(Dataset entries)
========================================

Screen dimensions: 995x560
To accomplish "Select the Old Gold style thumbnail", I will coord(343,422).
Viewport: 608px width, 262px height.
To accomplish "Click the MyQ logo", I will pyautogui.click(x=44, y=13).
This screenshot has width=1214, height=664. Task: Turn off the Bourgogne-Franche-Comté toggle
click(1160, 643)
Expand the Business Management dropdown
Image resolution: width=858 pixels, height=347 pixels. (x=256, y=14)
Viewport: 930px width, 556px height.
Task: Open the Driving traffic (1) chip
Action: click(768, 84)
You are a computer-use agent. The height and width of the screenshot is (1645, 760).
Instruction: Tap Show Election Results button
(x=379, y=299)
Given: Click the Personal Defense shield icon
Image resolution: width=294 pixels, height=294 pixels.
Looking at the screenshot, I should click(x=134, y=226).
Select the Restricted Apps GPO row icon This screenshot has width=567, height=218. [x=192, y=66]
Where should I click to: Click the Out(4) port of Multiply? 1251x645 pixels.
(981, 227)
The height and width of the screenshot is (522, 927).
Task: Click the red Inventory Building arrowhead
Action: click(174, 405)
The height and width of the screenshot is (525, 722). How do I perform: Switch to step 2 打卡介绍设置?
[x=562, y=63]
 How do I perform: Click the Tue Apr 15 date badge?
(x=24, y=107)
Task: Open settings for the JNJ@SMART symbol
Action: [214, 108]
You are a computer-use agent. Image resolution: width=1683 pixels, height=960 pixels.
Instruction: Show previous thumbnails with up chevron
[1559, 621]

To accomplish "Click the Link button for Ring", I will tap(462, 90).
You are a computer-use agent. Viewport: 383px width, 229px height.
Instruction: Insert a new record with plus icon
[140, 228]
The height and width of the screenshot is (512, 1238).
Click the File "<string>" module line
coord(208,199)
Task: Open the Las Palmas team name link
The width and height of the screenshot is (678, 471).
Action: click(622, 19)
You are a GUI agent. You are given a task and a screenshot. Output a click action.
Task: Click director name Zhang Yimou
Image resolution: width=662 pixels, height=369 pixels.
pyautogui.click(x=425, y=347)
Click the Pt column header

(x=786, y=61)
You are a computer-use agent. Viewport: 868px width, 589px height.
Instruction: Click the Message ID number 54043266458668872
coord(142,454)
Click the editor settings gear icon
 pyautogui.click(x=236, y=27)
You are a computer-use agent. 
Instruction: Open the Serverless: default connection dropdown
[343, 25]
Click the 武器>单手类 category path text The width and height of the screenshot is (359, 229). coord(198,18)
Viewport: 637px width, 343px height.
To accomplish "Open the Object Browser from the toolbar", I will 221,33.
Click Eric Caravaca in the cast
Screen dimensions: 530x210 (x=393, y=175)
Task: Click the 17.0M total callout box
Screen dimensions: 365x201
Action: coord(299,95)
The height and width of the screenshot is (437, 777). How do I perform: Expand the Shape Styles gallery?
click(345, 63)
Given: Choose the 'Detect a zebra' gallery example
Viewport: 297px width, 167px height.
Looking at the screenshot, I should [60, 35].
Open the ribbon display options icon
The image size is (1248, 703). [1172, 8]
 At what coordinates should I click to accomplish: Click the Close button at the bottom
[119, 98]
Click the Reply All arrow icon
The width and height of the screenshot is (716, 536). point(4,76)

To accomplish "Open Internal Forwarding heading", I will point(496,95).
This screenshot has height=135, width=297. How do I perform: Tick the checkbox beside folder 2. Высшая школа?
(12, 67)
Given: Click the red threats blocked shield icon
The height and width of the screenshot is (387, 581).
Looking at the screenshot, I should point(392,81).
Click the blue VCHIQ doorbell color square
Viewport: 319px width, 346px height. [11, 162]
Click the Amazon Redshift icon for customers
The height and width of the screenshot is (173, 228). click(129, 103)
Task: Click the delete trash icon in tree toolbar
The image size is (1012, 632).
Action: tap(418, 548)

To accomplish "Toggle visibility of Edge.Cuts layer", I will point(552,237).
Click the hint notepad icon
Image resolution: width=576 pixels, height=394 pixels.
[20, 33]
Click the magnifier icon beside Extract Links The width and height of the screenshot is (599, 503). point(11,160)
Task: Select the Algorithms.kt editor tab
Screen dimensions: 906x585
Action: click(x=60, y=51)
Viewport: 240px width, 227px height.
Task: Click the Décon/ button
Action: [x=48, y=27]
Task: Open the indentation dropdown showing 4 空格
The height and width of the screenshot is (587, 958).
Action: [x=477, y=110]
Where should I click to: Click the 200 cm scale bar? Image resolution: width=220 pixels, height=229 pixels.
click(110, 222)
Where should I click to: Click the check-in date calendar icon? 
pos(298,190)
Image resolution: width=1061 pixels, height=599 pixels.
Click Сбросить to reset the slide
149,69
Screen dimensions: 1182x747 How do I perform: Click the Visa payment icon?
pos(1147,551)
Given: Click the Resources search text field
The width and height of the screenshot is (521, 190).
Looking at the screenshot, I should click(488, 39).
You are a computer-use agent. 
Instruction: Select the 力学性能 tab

========================================

● Instructions for the task:
A verbatim transcription of all the entries above is required.

● Task solution:
Screen dimensions: 995x560
To accomplish "Select the Old Gold style thumbnail", I will coord(343,422).
Viewport: 608px width, 262px height.
To accomplish "Click the MyQ logo", I will pyautogui.click(x=44, y=13).
This screenshot has width=1214, height=664. Task: Turn off the Bourgogne-Franche-Comté toggle
click(1160, 643)
Expand the Business Management dropdown
Image resolution: width=858 pixels, height=347 pixels. (x=256, y=14)
Viewport: 930px width, 556px height.
Task: Open the Driving traffic (1) chip
Action: click(768, 84)
You are a computer-use agent. The height and width of the screenshot is (1645, 760).
Instruction: Tap Show Election Results button
(x=379, y=299)
Given: Click the Personal Defense shield icon
Image resolution: width=294 pixels, height=294 pixels.
Looking at the screenshot, I should click(x=134, y=226).
Select the Restricted Apps GPO row icon This screenshot has width=567, height=218. [x=192, y=66]
Where should I click to: Click the Out(4) port of Multiply? 1251x645 pixels.
(981, 227)
The height and width of the screenshot is (522, 927).
Task: Click the red Inventory Building arrowhead
Action: click(174, 405)
The height and width of the screenshot is (525, 722). How do I perform: Switch to step 2 打卡介绍设置?
[x=562, y=63]
 How do I perform: Click the Tue Apr 15 date badge?
(x=24, y=107)
Task: Open settings for the JNJ@SMART symbol
Action: [214, 108]
You are a computer-use agent. Image resolution: width=1683 pixels, height=960 pixels.
Instruction: Show previous thumbnails with up chevron
[1559, 621]

To accomplish "Click the Link button for Ring", I will tap(462, 90).
You are a computer-use agent. Viewport: 383px width, 229px height.
Instruction: Insert a new record with plus icon
[140, 228]
The height and width of the screenshot is (512, 1238).
Click the File "<string>" module line
coord(208,199)
Task: Open the Las Palmas team name link
The width and height of the screenshot is (678, 471).
Action: click(622, 19)
You are a GUI agent. You are given a task and a screenshot. Output a click action.
Task: Click director name Zhang Yimou
Image resolution: width=662 pixels, height=369 pixels.
pyautogui.click(x=425, y=347)
Click the Pt column header

(x=786, y=61)
You are a computer-use agent. Viewport: 868px width, 589px height.
Instruction: Click the Message ID number 54043266458668872
coord(142,454)
Click the editor settings gear icon
 pyautogui.click(x=236, y=27)
You are a computer-use agent. 
Instruction: Open the Serverless: default connection dropdown
[343, 25]
Click the 武器>单手类 category path text The width and height of the screenshot is (359, 229). coord(198,18)
Viewport: 637px width, 343px height.
To accomplish "Open the Object Browser from the toolbar", I will 221,33.
Click Eric Caravaca in the cast
Screen dimensions: 530x210 (x=393, y=175)
Task: Click the 17.0M total callout box
Screen dimensions: 365x201
Action: coord(299,95)
The height and width of the screenshot is (437, 777). How do I perform: Expand the Shape Styles gallery?
click(345, 63)
Given: Choose the 'Detect a zebra' gallery example
Viewport: 297px width, 167px height.
Looking at the screenshot, I should [60, 35].
Open the ribbon display options icon
The image size is (1248, 703). [1172, 8]
 At what coordinates should I click to accomplish: Click the Close button at the bottom
[119, 98]
Click the Reply All arrow icon
The width and height of the screenshot is (716, 536). point(4,76)

To accomplish "Open Internal Forwarding heading", I will point(496,95).
This screenshot has height=135, width=297. How do I perform: Tick the checkbox beside folder 2. Высшая школа?
(12, 67)
Given: Click the red threats blocked shield icon
The height and width of the screenshot is (387, 581).
Looking at the screenshot, I should point(392,81).
Click the blue VCHIQ doorbell color square
Viewport: 319px width, 346px height. [11, 162]
Click the Amazon Redshift icon for customers
The height and width of the screenshot is (173, 228). click(129, 103)
Task: Click the delete trash icon in tree toolbar
The image size is (1012, 632).
Action: tap(418, 548)

To accomplish "Toggle visibility of Edge.Cuts layer", I will point(552,237).
Click the hint notepad icon
Image resolution: width=576 pixels, height=394 pixels.
[20, 33]
Click the magnifier icon beside Extract Links The width and height of the screenshot is (599, 503). point(11,160)
Task: Select the Algorithms.kt editor tab
Screen dimensions: 906x585
Action: click(x=60, y=51)
Viewport: 240px width, 227px height.
Task: Click the Décon/ button
Action: [x=48, y=27]
Task: Open the indentation dropdown showing 4 空格
The height and width of the screenshot is (587, 958).
Action: [x=477, y=110]
Where should I click to: Click the 200 cm scale bar? Image resolution: width=220 pixels, height=229 pixels.
click(110, 222)
Where should I click to: Click the check-in date calendar icon? 
pos(298,190)
Image resolution: width=1061 pixels, height=599 pixels.
Click Сбросить to reset the slide
149,69
Screen dimensions: 1182x747 How do I perform: Click the Visa payment icon?
pos(1147,551)
Given: Click the Resources search text field
The width and height of the screenshot is (521, 190).
Looking at the screenshot, I should click(488, 39).
You are a computer-use agent. 
Instruction: Select the 力学性能 tab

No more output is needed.